FESTIVAL DI ROMA 8 - "Romeo and Juliet" secondo Carlei
Canzoni, balletti, musical, fumetti e persino videogames. Non c'è una sola forma d'arte o un fenomeno culturale che, almeno per una volta, non abbia preso in considerazione il più grande dramma d'amore mai raccontato, lo shakespeariano "Romeo e Giulietta".

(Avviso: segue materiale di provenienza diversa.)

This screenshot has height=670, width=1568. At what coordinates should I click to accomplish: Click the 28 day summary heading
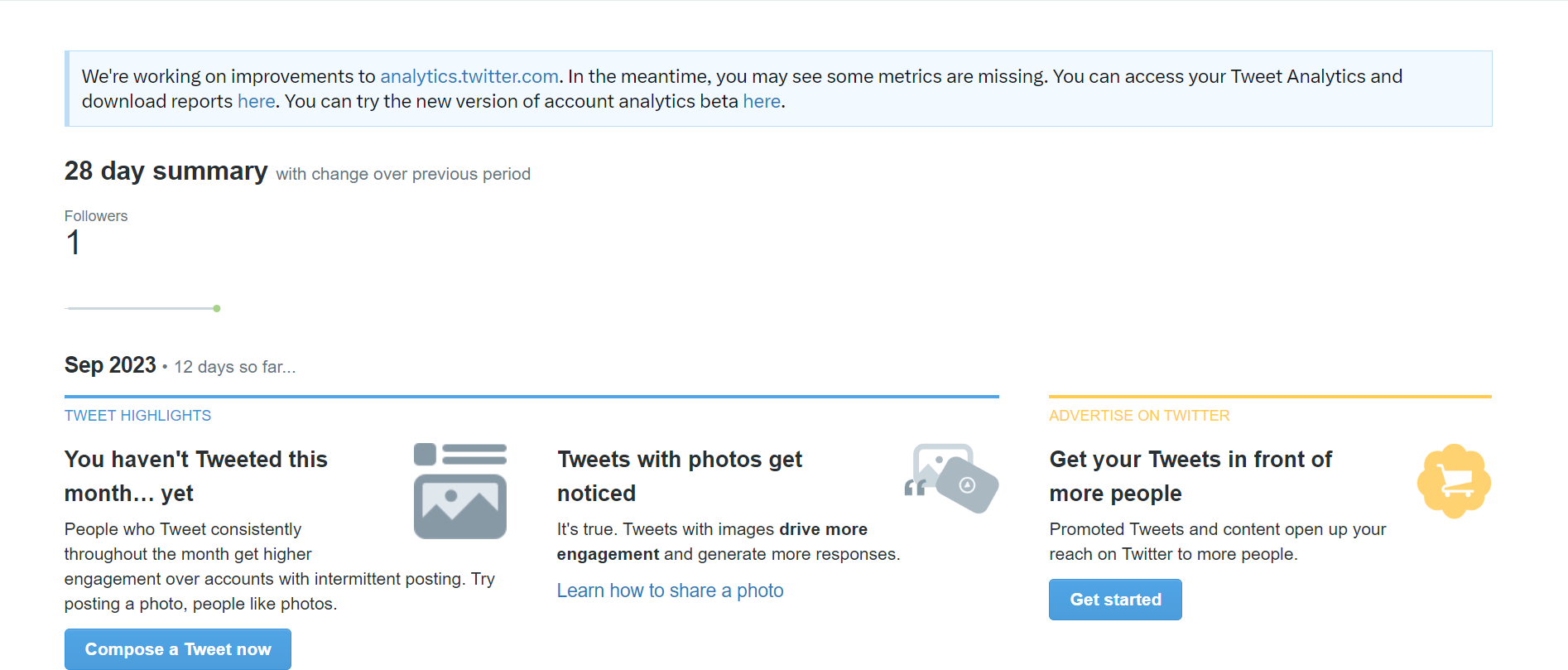tap(166, 171)
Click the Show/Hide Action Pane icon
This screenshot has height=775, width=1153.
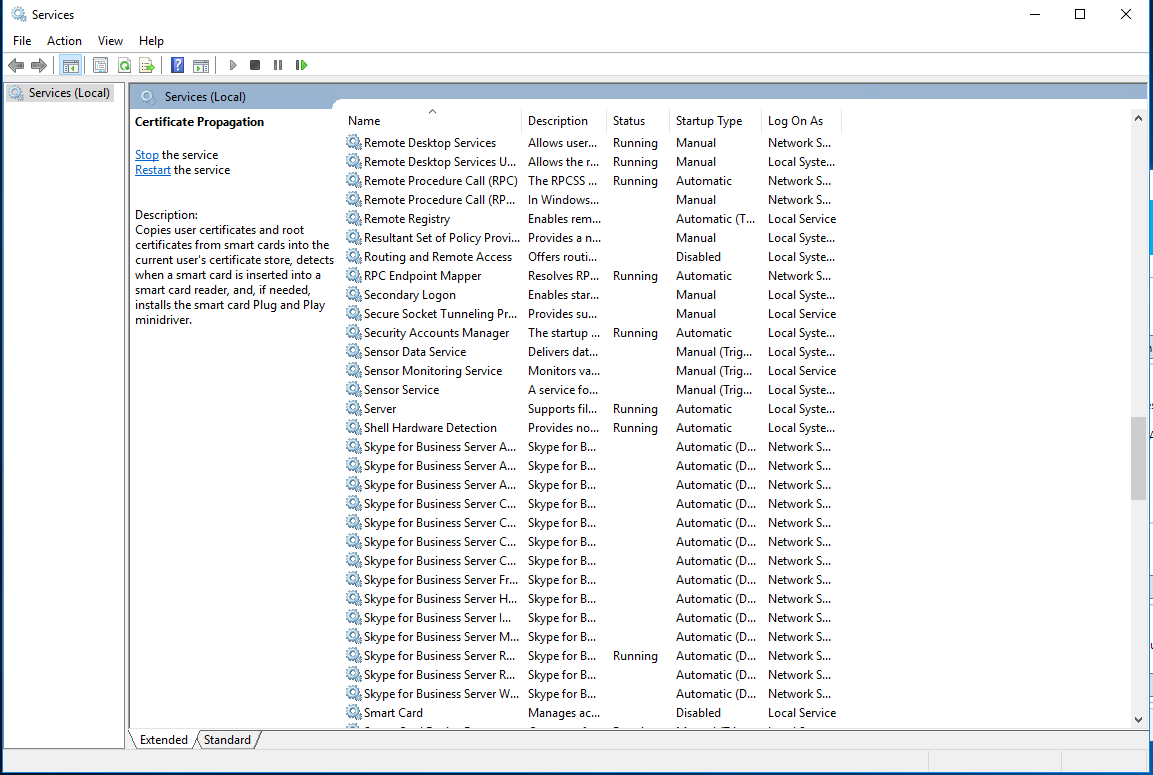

Il numero di adattamenti cinematografici sfiora la cinquantina, le citazioni più o meno dichiarate sono innumerevoli, ma nonostante ciò il testo scritto sul finire del 500 sembra ancora oggi capace di attrarre produzioni e registi, ognuno pronto a giurare di aver trovato una nuova e moderna chiave di lettura.
È capitato così anche a
Carlo Carlei, distante dal grande schermo da metà anni '90, che dopo aver confezionato numerose fiction televisive di successo, ritorna a cinema con l'ambizioso "
Romeo and Juliet".
Sulla carta la carne gettata sul fuoco sembrerebbe tanta, con un cast internazionale che annovera l'americana Hailee Steinfeld e il modello britannico Douglas Booth, sfarzosi abiti, dialoghi originali con un inglese giusto un po' "aggiornato", feste in maschera, corse a cavallo e duelli. Ma puntando da un lato a non sconvolgere il modello originale e dall'altro a modernizzare la storia dei due ragazzi, il lavoro di Carlei finisce per non avere un'identità ben precisa, risultando piuttosto anonimo.
Fatta eccezione per
Paul Giamatti, attore in stato di grazia, capace di trasformare in oro qualsiasi ruolo gli capiti tra le mani, tutto appare piatto e poco emozionante, con attori in bilico tra una recitazione teatrale e quella televisiva, frasi pleonastiche e una colonna sonora più che mai invadente.
Distante anni luce dalla fedele versione di Franco Zeffirelli e da quella geniale e postmoderna di Baz Luhrmann, il film di Carlei non aggiunge niente a ciò che in oltre cento anni di messe in scena dell'opera di Shakespeare non fosse già stato visto, tanto da far sorgere una domanda: perché?